§ **Exercise aim**
Copy each line of the listing that includes "computer".

##### Data shown #####

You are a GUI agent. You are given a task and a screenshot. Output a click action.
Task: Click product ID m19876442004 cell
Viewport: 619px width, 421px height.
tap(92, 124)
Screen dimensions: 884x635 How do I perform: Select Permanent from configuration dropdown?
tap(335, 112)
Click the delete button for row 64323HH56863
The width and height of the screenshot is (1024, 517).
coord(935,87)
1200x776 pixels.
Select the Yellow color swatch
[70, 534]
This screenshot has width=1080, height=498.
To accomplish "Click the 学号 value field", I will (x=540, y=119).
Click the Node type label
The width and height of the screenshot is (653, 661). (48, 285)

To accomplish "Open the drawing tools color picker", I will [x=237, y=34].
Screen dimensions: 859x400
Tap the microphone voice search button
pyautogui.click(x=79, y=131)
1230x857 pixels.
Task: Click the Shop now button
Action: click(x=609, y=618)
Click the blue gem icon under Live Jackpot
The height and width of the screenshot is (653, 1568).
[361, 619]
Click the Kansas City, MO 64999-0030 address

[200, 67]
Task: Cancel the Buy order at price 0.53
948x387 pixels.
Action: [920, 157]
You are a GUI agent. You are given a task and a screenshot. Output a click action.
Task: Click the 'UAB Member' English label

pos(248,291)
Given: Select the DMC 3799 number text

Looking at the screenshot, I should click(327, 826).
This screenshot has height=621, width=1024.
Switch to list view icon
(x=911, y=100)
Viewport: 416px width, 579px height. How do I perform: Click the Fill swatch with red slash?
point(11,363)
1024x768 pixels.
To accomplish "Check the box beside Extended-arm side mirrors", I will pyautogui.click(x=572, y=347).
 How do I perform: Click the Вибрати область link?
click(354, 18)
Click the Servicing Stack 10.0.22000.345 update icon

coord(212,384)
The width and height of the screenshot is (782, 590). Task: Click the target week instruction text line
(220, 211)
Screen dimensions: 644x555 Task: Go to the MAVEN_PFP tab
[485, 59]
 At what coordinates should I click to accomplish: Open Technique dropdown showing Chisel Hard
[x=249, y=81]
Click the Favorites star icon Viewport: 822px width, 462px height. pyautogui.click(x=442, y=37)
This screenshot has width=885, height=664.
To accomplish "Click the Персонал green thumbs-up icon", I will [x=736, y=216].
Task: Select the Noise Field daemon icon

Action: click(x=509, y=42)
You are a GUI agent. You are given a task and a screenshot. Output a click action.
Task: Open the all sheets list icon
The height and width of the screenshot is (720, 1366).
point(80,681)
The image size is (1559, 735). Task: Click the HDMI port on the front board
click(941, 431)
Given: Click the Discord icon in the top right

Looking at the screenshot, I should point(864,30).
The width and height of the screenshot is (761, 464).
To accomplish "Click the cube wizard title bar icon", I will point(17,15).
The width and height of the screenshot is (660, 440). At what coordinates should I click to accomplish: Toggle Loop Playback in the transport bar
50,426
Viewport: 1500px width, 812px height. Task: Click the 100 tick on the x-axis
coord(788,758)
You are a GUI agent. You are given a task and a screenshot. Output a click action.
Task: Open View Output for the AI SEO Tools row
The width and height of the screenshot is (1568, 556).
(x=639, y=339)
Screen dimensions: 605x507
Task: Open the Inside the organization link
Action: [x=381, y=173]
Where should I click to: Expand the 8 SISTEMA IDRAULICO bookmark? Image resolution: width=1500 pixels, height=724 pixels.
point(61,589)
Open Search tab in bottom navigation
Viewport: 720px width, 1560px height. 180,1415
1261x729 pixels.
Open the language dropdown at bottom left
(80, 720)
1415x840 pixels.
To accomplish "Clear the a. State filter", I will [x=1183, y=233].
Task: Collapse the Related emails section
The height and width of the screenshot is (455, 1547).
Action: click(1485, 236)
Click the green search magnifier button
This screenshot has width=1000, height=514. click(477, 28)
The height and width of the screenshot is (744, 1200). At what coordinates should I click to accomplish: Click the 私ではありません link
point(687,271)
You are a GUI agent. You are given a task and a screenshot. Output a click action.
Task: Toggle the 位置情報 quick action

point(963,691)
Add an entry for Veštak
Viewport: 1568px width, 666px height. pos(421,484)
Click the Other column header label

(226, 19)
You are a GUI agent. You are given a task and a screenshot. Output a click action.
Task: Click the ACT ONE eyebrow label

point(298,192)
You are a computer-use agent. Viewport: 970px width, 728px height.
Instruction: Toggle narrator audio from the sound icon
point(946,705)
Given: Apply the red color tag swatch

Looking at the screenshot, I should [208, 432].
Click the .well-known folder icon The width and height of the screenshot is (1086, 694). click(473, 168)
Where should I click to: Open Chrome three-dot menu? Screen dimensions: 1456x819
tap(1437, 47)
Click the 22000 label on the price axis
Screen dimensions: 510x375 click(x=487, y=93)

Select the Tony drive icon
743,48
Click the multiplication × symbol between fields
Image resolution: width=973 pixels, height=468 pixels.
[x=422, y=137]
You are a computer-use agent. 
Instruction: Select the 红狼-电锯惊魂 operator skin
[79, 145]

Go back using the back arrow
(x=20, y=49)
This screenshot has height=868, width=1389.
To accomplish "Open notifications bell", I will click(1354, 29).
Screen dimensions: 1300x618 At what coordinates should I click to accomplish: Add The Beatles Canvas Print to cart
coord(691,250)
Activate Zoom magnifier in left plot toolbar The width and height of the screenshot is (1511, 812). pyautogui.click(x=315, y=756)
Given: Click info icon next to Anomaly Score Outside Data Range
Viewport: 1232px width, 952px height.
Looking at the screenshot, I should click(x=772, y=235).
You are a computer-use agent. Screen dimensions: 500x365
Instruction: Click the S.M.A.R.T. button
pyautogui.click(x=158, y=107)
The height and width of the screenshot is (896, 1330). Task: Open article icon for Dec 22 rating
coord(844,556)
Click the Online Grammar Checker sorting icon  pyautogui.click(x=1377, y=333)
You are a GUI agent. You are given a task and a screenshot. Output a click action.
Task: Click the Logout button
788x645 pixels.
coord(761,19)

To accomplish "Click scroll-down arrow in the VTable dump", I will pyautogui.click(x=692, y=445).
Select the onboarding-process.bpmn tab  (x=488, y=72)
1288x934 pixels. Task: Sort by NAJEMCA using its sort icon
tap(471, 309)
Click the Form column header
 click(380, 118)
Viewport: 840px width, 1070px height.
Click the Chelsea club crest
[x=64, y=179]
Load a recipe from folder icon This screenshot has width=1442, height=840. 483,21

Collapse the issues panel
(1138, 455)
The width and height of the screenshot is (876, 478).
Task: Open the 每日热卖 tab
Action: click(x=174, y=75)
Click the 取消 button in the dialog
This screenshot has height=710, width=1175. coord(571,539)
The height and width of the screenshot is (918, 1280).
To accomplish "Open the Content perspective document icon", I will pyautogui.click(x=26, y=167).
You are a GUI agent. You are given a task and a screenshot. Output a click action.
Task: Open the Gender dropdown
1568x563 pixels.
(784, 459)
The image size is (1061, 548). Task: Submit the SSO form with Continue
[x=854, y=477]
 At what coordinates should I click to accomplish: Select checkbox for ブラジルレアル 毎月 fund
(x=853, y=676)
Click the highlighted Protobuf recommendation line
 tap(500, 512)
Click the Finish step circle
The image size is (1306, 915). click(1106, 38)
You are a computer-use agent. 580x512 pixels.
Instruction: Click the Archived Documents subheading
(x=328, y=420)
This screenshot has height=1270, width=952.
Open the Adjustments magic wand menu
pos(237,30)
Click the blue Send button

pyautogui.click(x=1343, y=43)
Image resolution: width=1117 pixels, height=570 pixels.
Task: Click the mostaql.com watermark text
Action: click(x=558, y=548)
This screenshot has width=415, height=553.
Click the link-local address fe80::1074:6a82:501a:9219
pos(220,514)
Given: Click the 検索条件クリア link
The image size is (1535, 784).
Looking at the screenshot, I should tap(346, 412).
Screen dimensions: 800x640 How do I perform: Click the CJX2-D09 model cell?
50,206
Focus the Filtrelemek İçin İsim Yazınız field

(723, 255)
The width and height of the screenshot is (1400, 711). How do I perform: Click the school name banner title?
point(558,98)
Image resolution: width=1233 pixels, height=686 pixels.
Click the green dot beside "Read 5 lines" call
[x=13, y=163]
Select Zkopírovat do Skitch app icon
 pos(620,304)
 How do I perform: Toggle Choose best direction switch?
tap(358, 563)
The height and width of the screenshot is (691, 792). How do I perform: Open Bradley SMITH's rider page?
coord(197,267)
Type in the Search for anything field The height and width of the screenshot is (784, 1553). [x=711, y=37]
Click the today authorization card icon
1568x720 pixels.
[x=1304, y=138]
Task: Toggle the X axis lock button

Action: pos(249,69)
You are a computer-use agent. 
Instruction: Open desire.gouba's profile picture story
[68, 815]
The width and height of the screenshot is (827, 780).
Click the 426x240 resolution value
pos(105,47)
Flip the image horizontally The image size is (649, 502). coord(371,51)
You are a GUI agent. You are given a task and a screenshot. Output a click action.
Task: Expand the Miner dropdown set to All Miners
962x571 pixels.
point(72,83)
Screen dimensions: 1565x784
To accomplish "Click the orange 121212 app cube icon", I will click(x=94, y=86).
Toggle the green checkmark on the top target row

#####

§ **Answer box**
You are a computer-use agent. Viewport: 970px width, 728px height.
You are a computer-use agent. 
You are a computer-use agent. Screen dimensions: 500x365
You are a computer-use agent. 580x512 pixels.
You are a computer-use agent. 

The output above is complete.